Hello all, I am working on a project that requires a one hot encoded human genome as a input data. I came up with a Python script, however it's not efficient in memory. It's working but requires a lot of memory, for 3gb fasta file it uses almost 20gb memory. Can you help me improve the memory efficiency and (if possible) time efficiency of this algorithm
import pandas as pd
import numpy as np
from Bio import SeqIO
import time
import h5py
def vectorizeSequence(seq):
# the order of the letters is not arbitrary.

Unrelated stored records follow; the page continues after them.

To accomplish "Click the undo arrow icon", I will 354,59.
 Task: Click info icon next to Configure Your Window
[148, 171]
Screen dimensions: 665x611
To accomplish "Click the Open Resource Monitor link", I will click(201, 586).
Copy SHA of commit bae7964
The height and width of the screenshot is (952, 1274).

# Flip the matrix up-down and left-right for reverse compliment
ltrdict = {'a':[1,0,0,0],'c':[0,1,0,0],'g':[0,0,1,0],'t':[0,0,0,1], 'n':[0,0,0,0]}
return np.array([ltrdict[x] for x in seq])
starttime = time.time()
fasta_sequences = SeqIO.parse(open("hg38_new.fa"),'fasta')

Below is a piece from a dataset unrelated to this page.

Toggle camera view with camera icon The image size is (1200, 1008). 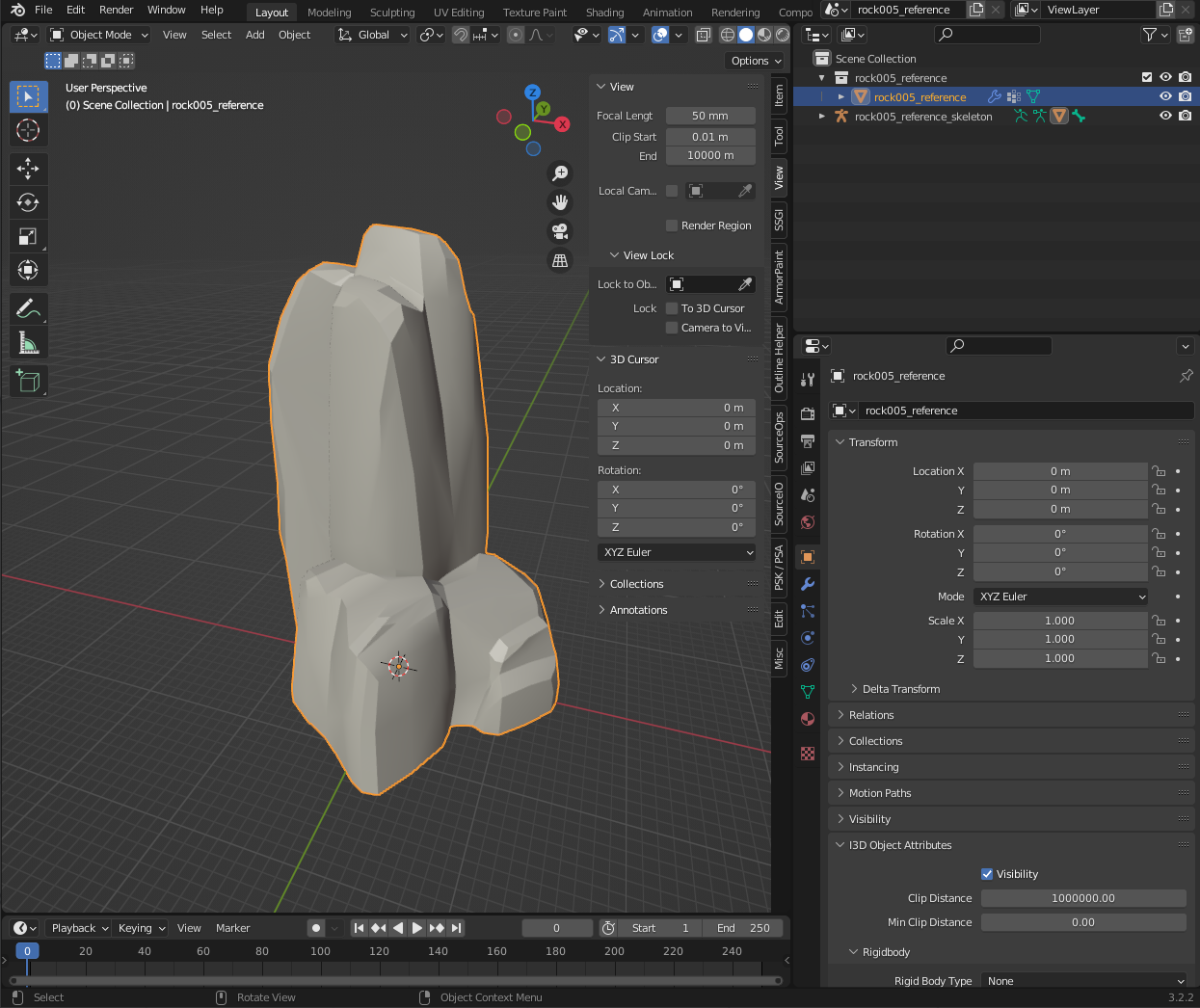560,231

with h5py.File('genomeEncoded.h5', 'w') as hf:
for fasta in fasta_sequences:
# get the fasta files.
name, sequence = fasta.id, fasta.seq.tostring()
# Write the chromosome name
new_file.write(name)
# one hot encode...
data=vectorizeSequence(sequence.lower())
print name + " is one hot encoded!"
# write to hdf5
hf.create_dataset(name, data=data)
print name + " is written to dataset"
endtime = time.time()
print "Encoding is done in " + str(endtime)
Thanks in advance...
What is a
a hot encoded
genome for the benefit of non-programmers? Is it this?Yes in fact am also curious to know what is
hot encoded
? is it a jargon or some memory efficiency method?For problems that are categorical, such as representing a nucleotide in a set {A, C, G, T}, we can encode each nucleotide in a separate column of a matrix where column 1 corresponds to A being present, column 2 to C being present, and so on. This kind of representation is called one-hot encoding, because only one bit is set to true. There are other ways to encode categorical data, but this is a common one for creating a numeric matrix that can be fed into a machine learning algorithm.